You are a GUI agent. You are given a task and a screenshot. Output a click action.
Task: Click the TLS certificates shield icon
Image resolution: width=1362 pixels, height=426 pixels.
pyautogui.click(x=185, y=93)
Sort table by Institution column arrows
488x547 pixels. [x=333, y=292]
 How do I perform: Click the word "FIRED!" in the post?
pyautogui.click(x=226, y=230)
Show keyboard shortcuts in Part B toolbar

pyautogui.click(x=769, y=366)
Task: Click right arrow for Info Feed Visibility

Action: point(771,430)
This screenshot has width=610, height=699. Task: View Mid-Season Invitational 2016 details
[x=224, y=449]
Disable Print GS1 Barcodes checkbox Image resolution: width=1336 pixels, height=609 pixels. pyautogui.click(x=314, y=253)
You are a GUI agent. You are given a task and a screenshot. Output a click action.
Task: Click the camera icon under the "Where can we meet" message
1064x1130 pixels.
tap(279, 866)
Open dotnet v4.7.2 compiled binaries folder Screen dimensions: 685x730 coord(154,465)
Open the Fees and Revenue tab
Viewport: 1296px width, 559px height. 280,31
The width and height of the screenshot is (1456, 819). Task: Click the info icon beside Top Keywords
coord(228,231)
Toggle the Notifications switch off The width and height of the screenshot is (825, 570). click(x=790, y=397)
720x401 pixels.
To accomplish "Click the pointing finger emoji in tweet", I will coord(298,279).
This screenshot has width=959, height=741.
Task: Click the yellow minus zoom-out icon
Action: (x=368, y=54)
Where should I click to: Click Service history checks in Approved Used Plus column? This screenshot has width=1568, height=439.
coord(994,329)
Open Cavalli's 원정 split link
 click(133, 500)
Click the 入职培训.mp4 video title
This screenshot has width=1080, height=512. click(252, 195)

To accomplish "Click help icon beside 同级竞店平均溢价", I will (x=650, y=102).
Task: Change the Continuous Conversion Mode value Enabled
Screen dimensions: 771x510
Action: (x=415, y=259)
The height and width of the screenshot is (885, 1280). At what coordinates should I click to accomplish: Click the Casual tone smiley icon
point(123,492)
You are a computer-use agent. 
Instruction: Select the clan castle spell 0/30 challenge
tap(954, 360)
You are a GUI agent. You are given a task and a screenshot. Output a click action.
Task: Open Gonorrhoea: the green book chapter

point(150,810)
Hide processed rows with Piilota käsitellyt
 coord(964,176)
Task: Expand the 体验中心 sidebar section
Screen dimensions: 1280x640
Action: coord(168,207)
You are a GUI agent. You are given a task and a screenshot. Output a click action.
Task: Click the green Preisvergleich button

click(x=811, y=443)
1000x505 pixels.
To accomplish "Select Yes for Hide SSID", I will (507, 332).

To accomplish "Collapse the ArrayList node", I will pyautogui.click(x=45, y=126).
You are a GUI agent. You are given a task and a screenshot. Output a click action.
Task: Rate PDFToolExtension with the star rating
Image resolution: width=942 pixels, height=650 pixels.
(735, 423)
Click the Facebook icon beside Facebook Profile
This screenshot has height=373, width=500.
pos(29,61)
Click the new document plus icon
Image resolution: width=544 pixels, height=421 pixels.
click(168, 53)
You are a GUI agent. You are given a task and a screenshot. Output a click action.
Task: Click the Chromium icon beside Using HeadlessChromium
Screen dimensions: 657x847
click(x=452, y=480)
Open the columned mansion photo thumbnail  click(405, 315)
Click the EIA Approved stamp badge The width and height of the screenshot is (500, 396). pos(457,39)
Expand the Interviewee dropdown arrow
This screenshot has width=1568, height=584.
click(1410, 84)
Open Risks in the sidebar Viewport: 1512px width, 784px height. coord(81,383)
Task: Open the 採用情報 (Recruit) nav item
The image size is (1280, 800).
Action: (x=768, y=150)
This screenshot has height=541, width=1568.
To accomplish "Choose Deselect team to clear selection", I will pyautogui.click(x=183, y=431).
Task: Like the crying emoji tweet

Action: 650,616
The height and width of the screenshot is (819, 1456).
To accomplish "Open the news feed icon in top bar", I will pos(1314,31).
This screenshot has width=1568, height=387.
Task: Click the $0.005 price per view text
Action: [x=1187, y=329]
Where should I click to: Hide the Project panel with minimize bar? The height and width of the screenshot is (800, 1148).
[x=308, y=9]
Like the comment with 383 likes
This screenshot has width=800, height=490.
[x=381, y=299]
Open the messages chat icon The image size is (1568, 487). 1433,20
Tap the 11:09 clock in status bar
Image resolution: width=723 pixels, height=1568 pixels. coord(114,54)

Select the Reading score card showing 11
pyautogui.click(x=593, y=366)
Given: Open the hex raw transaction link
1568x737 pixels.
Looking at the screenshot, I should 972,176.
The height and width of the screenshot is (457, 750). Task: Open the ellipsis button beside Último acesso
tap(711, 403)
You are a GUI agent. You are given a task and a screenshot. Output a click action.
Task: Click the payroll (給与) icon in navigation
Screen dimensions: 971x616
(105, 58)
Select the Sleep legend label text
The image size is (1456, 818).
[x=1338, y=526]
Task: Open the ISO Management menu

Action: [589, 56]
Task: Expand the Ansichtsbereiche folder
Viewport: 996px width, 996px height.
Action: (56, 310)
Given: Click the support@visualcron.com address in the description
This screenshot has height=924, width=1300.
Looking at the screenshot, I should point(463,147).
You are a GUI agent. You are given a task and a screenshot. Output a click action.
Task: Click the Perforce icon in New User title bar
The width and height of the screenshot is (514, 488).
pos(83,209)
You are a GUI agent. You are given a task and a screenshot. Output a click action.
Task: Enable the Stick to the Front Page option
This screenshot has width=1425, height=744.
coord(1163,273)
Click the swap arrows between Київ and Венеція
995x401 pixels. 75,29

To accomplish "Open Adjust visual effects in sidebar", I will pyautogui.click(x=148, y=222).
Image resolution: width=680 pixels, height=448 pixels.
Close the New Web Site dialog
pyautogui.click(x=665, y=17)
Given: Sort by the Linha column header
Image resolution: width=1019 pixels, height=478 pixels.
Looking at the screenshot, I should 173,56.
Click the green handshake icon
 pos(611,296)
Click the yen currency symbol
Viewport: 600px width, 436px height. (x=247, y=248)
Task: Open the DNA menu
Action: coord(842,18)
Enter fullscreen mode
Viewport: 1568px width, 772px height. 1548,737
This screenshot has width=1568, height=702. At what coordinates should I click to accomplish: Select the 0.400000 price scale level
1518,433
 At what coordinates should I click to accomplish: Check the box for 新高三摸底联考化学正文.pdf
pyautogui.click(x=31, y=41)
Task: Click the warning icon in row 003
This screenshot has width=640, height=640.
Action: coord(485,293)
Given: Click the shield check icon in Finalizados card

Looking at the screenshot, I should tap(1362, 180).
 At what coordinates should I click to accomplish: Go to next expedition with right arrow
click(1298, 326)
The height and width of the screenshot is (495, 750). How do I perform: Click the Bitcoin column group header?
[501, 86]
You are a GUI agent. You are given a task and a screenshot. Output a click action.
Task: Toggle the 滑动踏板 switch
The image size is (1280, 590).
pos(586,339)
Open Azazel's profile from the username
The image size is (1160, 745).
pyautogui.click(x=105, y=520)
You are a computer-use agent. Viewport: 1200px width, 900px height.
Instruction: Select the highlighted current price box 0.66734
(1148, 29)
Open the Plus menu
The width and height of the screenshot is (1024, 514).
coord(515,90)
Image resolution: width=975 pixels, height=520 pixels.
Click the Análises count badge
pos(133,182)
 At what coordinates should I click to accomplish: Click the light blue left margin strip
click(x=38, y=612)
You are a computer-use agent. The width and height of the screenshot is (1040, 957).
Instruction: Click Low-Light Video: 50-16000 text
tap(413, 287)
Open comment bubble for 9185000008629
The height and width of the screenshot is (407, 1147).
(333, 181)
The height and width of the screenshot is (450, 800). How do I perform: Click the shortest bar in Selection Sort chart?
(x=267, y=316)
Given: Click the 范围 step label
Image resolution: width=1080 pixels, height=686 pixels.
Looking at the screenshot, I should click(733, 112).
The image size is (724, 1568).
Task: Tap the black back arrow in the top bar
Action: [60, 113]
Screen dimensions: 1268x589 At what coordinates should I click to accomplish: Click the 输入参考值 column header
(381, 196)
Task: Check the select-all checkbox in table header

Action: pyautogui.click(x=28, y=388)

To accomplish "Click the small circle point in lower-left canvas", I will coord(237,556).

• Instructions to follow
Wherever the word "comment" turns up in the material, copy the whole line.

• Task response
Like the comment with 383 likes
Open comment bubble for 9185000008629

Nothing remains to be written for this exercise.